If we were creating a public education system from scratch, would we organize it as most of our public systems are now organized? Would our classrooms look just as they did before the advent of personal computers and the internet? Would we give teachers lifetime jobs after their second or third years? Would we let schools survive if, year after year, half their students dropped out? Would we send children to school for only eight and a half months a year and six hours a day? Would we assign them to schools by neighborhood, reinforcing racial and economic segregation?

Few people would answer yes to such questions. But in real life we don’t usually get to start over; instead, we have to change existing systems.

One city did get a chance to start over, however. In 2005, after the third deadliest hurricane in US history, state leaders wiped the slate clean in New Orleans.

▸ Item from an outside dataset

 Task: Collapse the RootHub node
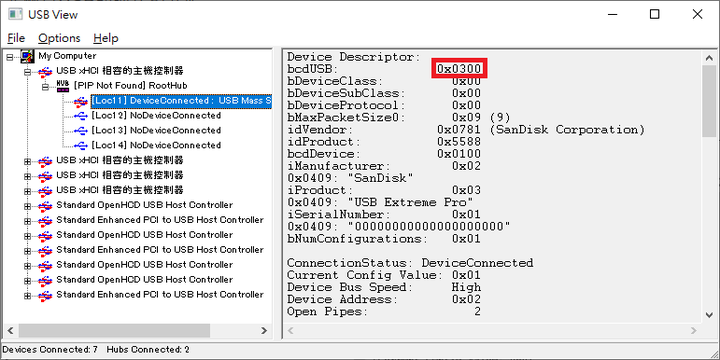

After Katrina, Louisiana handed all but seventeen of the city’s public schools to the state’s Recovery School District (RSD), created two years earlier to turn around failing schools. Over the next nine years, the RSD gradually turned them all into charter schools—a new form of public school that has emerged over the past quarter century. Charters are public schools operated by independent, mostly nonprofit organizations, free of most state and district rules but held accountable for performance by written charters, which function like performance contracts. Most, but not all, are schools of choice. In 2019, New Orleans’ last traditional schools converted to charter status, and 100 percent of its public school students now attend charters.